** Opening RECORDS FOR THIS EXERCISE block **

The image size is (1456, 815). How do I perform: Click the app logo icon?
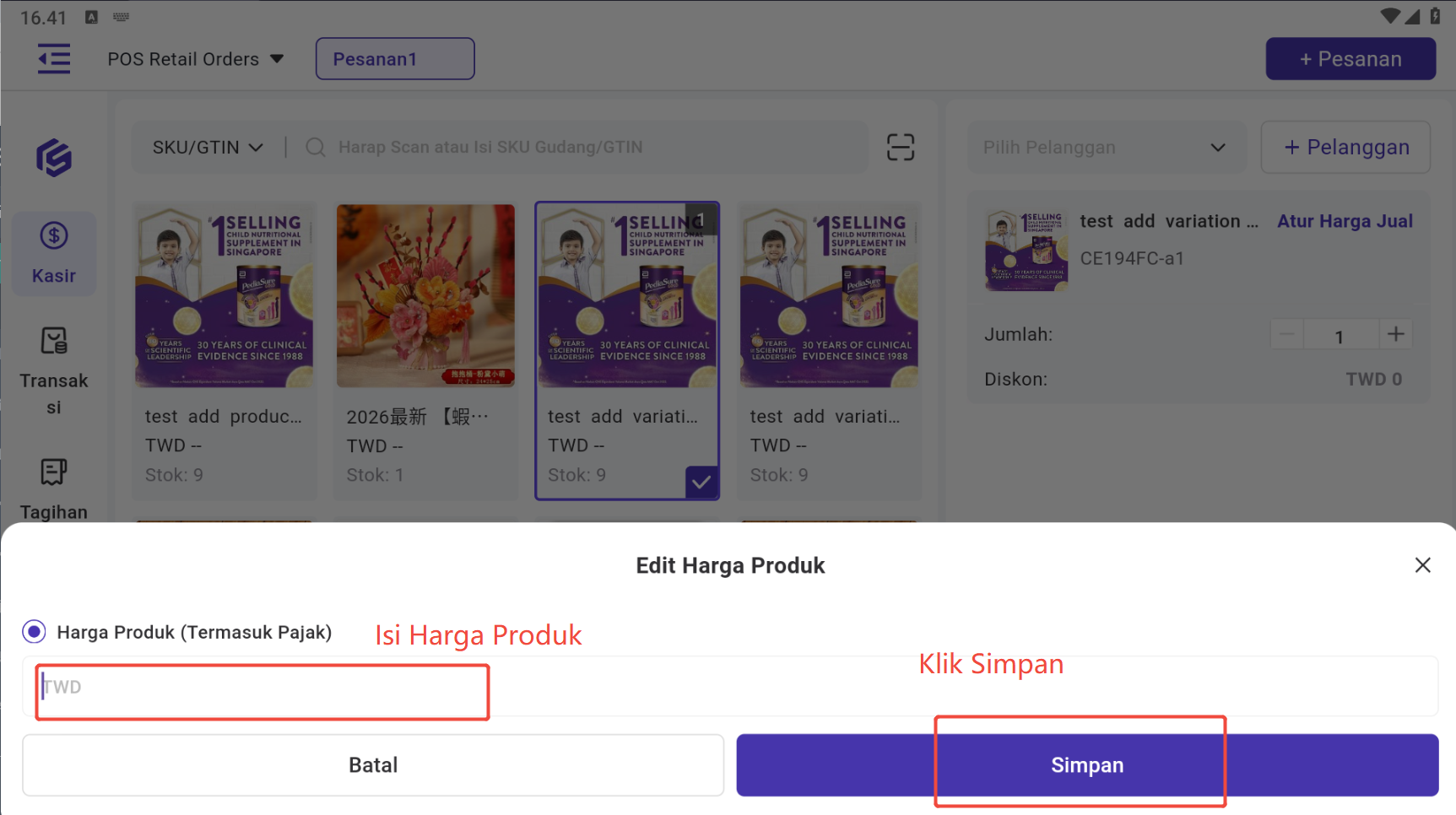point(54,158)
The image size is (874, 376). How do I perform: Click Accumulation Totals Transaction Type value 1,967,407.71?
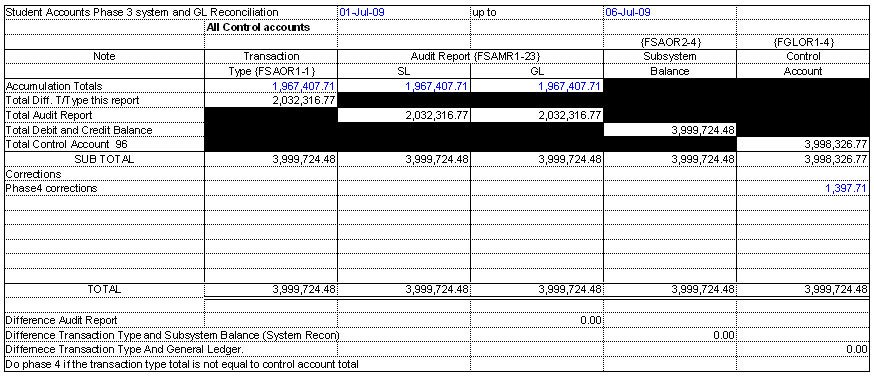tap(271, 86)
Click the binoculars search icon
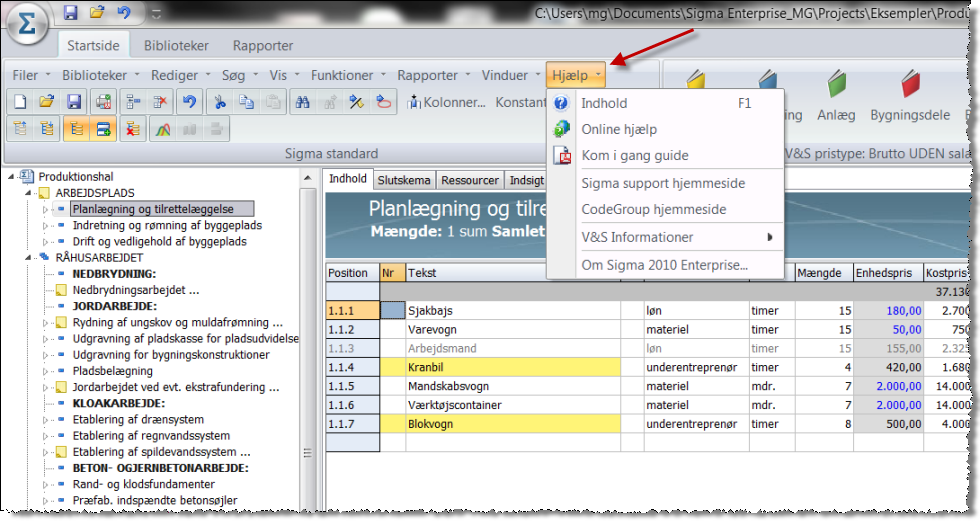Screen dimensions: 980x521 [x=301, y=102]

** Closing RECORDS FOR THIS EXERCISE block **
** Opening RECORDS FOR THIS EXERCISE block **

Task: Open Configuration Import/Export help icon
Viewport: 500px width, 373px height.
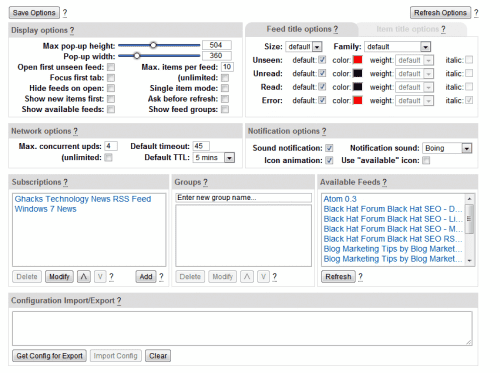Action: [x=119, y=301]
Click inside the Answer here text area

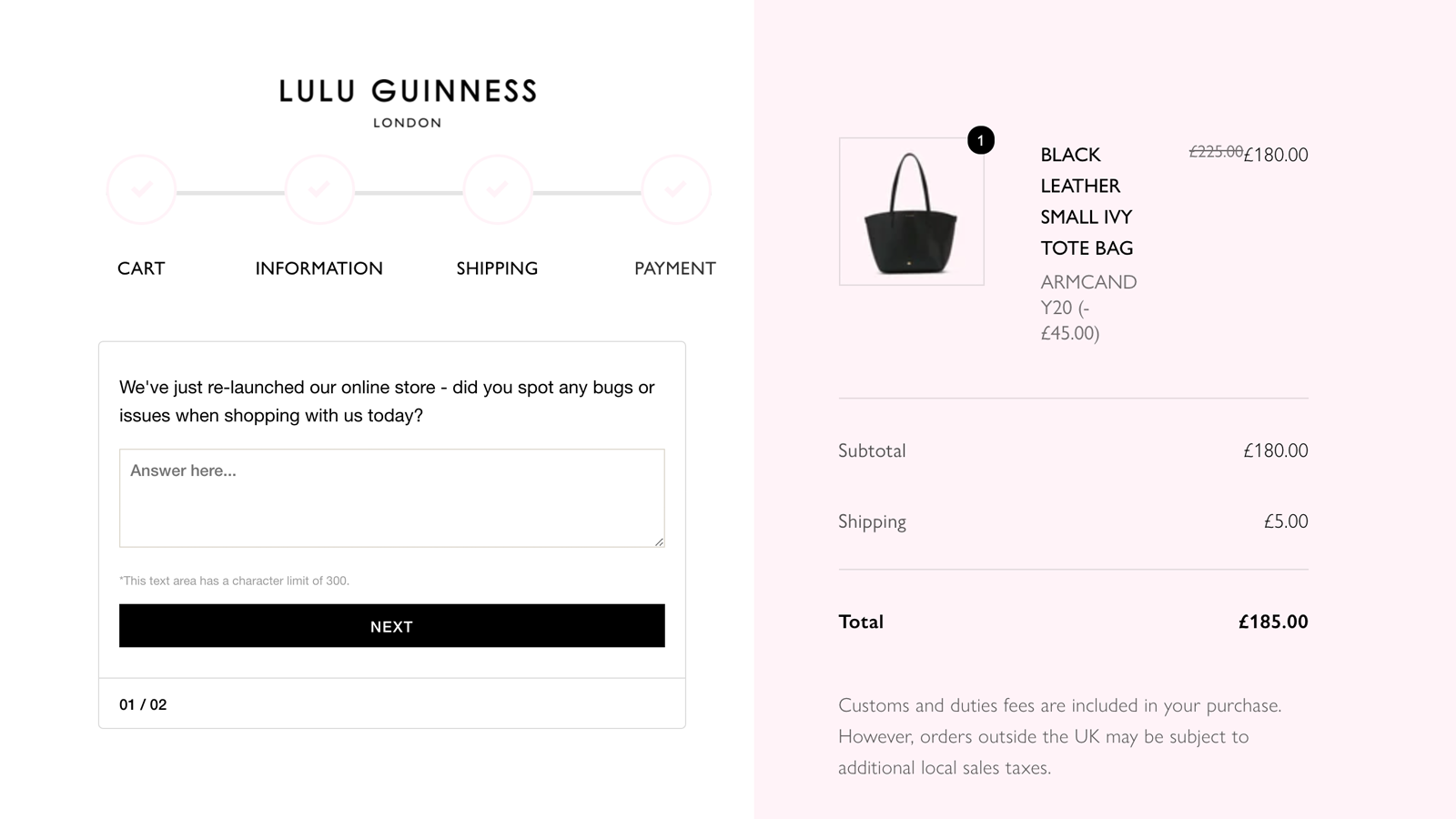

** Closing RECORDS FOR THIS EXERCISE block **
** Opening RECORDS FOR THIS EXERCISE block **

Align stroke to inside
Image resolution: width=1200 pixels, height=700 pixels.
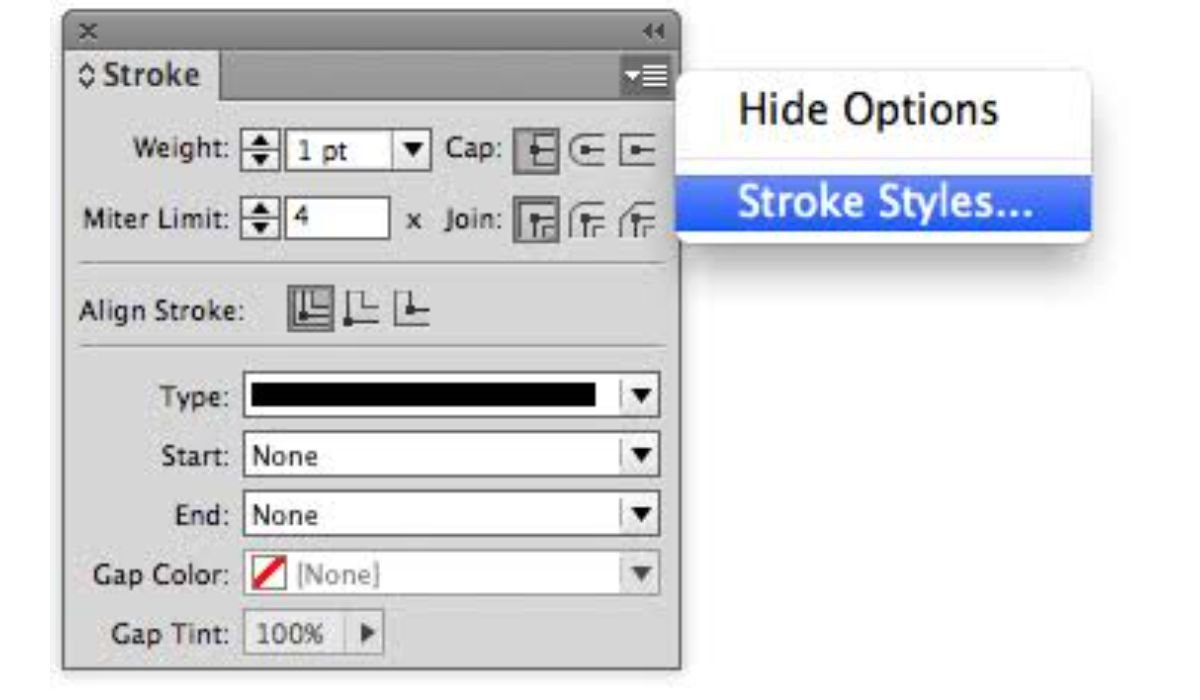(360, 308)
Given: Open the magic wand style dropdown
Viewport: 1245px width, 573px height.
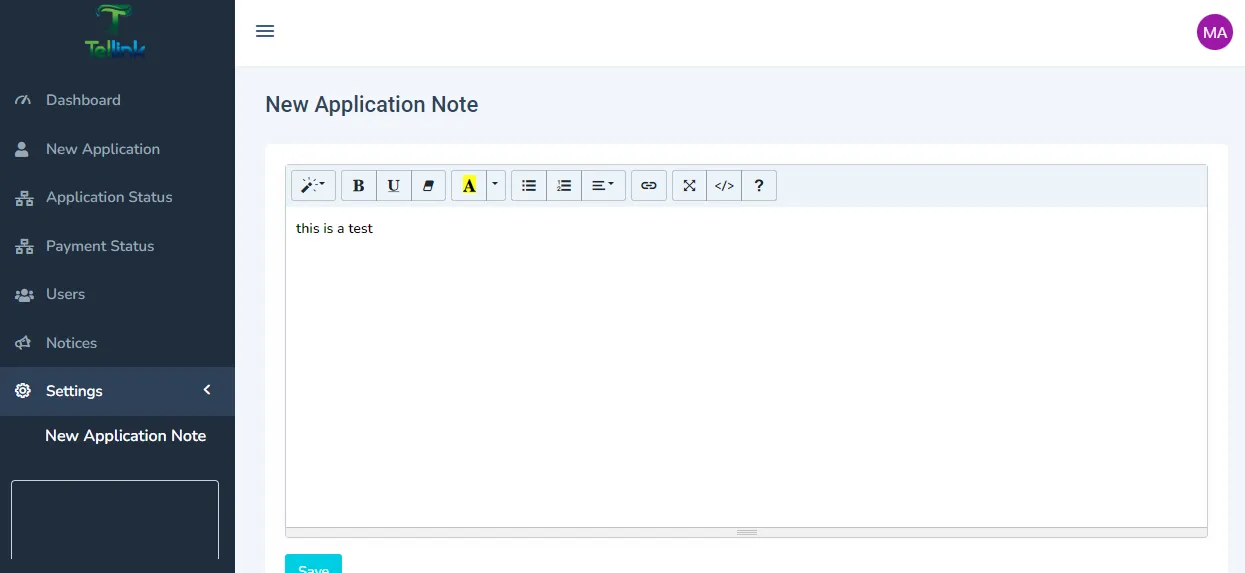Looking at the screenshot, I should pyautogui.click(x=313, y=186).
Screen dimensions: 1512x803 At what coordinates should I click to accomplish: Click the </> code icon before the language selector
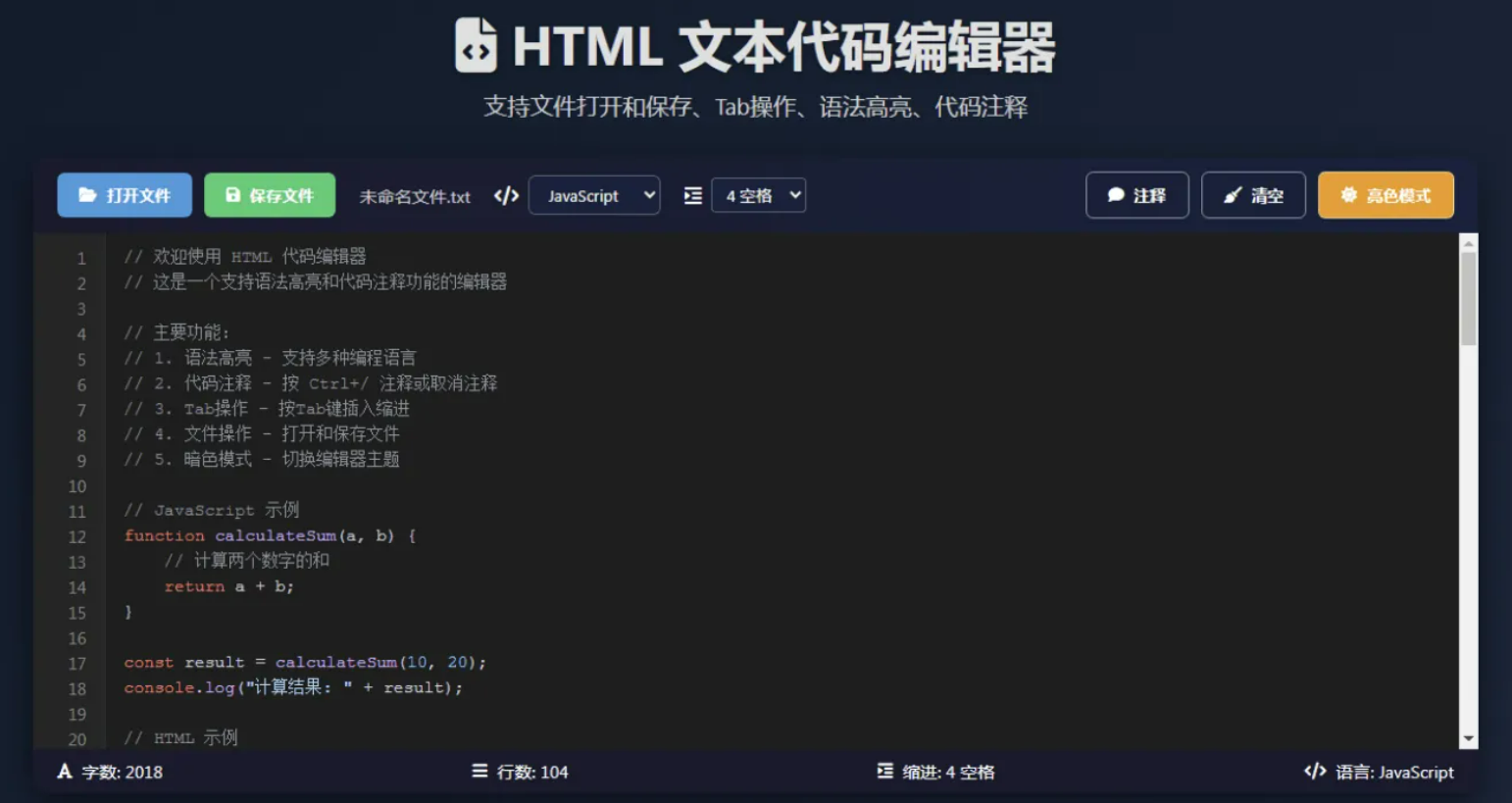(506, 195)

** Closing RECORDS FOR THIS EXERCISE block **

Check each line of the data above for the string "inside", and copy the ones that have it.

## TASK SOLUTION
Click inside the Answer here text area
Align stroke to inside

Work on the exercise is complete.